## Records to use

-=-=-=-=-

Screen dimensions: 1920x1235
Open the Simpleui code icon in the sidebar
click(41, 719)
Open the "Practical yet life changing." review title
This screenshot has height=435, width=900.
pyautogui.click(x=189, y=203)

-=-=-=-=-

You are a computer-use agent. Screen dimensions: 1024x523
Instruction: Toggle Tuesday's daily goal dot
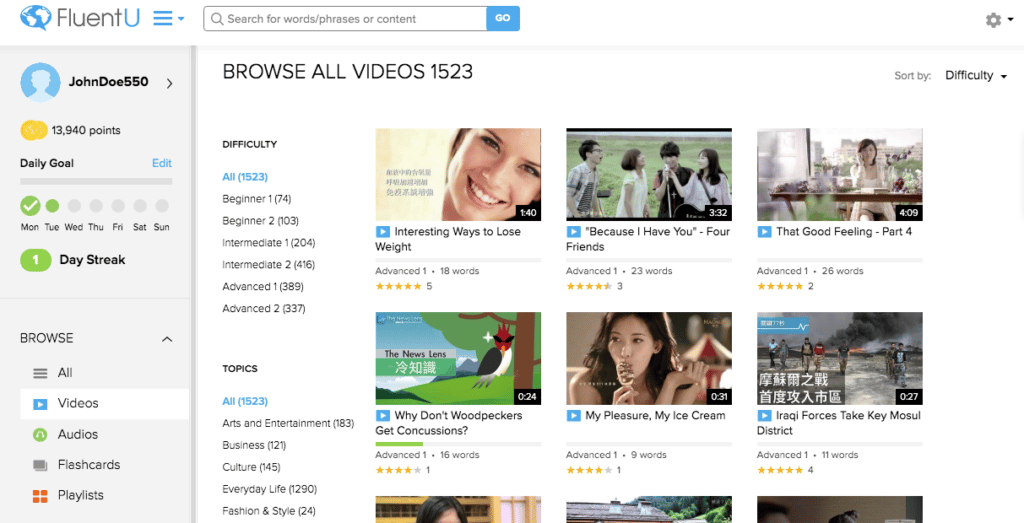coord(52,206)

-=-=-=-=-

## Problem to work on
Turn the part that opens with the line containing "Screen dimensions: 1920x1235" and closes with the line containing "pyautogui.click(x=189, y=203)" into a numbered list, leaving out any blank lines.

## Full solution
1. Screen dimensions: 1920x1235
2. Open the Simpleui code icon in the sidebar
3. click(41, 719)
4. Open the "Practical yet life changing." review title
5. This screenshot has height=435, width=900.
6. pyautogui.click(x=189, y=203)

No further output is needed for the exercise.